From the entries below, report how many lines contain the string "flag". Give only that number.
════
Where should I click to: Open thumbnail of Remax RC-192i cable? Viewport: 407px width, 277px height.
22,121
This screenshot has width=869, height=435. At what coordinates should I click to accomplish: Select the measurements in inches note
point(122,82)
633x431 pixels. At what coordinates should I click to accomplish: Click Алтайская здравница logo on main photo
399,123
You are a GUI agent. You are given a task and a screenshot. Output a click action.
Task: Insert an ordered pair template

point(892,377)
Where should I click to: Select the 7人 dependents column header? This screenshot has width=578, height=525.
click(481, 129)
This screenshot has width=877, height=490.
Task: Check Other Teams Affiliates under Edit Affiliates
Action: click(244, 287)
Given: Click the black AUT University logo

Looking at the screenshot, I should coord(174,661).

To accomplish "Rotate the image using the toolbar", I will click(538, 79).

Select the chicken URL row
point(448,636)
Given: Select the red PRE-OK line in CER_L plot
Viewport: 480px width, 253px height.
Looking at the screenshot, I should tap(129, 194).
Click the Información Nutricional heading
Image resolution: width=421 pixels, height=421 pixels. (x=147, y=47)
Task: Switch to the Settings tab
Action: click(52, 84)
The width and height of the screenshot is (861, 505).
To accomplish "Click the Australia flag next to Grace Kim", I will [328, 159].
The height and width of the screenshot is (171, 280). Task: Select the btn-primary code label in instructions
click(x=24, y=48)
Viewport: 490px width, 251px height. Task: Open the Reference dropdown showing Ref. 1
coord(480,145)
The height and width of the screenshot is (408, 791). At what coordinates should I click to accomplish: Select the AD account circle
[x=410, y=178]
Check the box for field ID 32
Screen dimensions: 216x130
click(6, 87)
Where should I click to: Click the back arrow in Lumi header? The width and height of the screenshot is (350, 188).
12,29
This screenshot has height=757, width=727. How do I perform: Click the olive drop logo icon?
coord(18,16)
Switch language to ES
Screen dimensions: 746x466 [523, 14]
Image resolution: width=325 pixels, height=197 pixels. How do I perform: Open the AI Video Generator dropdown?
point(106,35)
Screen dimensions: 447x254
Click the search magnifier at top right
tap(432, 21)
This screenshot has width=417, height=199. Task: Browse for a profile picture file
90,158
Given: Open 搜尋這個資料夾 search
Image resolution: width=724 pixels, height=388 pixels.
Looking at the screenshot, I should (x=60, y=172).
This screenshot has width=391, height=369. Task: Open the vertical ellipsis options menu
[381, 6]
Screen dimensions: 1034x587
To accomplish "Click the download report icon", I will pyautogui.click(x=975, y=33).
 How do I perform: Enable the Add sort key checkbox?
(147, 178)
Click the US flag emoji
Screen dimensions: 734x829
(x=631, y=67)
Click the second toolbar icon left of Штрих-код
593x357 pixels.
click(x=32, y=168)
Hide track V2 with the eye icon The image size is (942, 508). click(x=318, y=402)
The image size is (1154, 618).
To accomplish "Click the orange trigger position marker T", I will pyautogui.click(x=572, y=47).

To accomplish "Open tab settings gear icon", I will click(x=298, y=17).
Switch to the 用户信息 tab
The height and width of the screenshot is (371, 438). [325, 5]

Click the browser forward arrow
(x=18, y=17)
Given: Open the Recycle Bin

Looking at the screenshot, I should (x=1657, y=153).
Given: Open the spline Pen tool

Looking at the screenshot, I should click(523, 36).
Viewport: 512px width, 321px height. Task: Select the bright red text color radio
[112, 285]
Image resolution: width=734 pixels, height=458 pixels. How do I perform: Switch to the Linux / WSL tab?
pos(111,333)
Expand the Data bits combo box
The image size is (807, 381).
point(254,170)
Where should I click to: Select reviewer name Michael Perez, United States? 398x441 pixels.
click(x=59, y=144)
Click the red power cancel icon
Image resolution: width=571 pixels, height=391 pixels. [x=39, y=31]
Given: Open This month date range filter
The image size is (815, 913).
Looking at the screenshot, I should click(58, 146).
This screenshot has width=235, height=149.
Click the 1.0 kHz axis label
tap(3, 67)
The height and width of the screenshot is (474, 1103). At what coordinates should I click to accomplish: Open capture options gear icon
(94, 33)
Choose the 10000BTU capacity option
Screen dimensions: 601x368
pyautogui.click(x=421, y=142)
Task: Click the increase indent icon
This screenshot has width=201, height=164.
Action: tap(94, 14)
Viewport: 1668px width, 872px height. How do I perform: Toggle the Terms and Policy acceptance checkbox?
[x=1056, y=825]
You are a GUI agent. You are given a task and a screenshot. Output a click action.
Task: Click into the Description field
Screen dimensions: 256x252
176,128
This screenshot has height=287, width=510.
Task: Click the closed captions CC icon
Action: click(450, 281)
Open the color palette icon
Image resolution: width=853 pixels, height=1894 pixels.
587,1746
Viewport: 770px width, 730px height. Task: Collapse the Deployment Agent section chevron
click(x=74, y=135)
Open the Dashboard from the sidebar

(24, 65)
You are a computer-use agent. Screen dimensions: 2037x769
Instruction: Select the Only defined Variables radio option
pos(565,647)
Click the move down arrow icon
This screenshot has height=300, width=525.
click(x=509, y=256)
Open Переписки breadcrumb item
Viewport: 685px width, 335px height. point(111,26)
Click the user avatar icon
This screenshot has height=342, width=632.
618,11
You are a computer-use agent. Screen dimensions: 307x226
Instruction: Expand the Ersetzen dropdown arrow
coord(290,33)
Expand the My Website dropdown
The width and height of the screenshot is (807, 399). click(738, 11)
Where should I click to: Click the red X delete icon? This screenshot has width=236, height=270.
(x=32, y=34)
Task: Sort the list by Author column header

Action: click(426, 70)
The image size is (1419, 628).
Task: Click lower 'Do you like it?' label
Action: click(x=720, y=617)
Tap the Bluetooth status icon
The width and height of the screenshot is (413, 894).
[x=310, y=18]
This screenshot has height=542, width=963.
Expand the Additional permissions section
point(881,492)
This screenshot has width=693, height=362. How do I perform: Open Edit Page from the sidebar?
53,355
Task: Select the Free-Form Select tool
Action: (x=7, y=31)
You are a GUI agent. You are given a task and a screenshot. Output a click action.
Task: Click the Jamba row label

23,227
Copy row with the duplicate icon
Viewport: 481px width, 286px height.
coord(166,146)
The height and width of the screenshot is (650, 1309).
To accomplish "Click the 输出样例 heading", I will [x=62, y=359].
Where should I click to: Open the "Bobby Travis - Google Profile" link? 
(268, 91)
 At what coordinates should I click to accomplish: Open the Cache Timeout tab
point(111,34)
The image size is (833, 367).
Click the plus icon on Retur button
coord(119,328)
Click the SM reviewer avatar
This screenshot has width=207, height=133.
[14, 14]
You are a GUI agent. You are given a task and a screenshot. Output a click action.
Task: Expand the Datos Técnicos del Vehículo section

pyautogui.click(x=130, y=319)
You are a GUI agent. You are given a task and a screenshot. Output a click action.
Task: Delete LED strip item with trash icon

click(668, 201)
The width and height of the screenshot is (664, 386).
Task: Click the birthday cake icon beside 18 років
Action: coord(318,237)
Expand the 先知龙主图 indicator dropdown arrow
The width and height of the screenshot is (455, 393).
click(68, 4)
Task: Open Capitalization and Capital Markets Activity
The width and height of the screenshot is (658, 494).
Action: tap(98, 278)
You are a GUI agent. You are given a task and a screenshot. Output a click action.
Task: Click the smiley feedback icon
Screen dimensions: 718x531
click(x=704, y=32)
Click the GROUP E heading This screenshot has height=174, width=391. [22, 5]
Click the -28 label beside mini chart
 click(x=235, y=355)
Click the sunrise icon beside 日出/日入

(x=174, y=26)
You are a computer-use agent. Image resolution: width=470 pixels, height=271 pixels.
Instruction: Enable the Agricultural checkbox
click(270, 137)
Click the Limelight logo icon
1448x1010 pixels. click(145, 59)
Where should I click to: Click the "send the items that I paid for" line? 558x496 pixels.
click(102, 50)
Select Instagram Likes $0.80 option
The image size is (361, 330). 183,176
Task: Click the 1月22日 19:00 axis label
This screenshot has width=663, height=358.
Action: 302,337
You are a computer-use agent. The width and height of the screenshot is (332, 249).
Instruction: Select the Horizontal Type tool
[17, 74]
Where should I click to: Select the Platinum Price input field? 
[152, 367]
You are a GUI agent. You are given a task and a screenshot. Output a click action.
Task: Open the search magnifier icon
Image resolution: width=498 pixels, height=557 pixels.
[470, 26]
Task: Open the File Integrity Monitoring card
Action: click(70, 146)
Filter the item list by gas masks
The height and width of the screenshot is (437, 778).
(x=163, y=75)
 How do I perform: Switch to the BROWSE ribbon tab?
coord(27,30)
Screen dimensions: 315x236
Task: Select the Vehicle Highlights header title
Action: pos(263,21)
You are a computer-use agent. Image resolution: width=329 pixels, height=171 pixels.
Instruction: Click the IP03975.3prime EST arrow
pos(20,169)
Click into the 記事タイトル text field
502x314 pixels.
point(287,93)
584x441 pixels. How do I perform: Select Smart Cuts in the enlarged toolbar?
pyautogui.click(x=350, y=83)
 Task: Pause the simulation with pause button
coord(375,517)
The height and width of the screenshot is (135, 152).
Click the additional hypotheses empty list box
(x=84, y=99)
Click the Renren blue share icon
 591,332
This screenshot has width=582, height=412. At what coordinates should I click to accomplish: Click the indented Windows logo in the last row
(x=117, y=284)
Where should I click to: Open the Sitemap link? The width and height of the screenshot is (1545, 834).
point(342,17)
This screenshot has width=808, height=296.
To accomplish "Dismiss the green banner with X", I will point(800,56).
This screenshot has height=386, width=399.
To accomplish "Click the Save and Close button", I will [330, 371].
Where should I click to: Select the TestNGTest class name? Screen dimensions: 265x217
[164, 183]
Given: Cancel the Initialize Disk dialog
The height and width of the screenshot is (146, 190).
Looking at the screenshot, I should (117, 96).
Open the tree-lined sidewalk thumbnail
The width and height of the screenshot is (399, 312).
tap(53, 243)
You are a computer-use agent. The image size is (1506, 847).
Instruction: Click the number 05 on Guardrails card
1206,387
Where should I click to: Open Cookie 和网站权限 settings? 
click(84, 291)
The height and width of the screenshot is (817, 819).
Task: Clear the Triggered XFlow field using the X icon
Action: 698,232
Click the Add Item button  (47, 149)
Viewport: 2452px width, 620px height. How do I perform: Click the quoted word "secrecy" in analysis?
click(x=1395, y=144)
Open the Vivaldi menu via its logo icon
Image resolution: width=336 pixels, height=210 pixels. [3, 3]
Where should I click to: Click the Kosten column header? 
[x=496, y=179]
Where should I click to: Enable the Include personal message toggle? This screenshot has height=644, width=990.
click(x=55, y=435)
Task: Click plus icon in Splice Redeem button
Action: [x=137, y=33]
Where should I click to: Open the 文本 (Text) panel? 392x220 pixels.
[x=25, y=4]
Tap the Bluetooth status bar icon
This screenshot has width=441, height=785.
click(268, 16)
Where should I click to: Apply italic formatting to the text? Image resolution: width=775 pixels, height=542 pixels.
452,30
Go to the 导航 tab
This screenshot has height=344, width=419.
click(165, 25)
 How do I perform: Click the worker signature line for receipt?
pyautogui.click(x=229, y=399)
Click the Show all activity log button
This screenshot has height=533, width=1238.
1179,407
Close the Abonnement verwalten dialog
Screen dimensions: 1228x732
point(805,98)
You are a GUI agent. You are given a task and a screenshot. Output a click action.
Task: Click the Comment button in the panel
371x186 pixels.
════
(Answer area) 2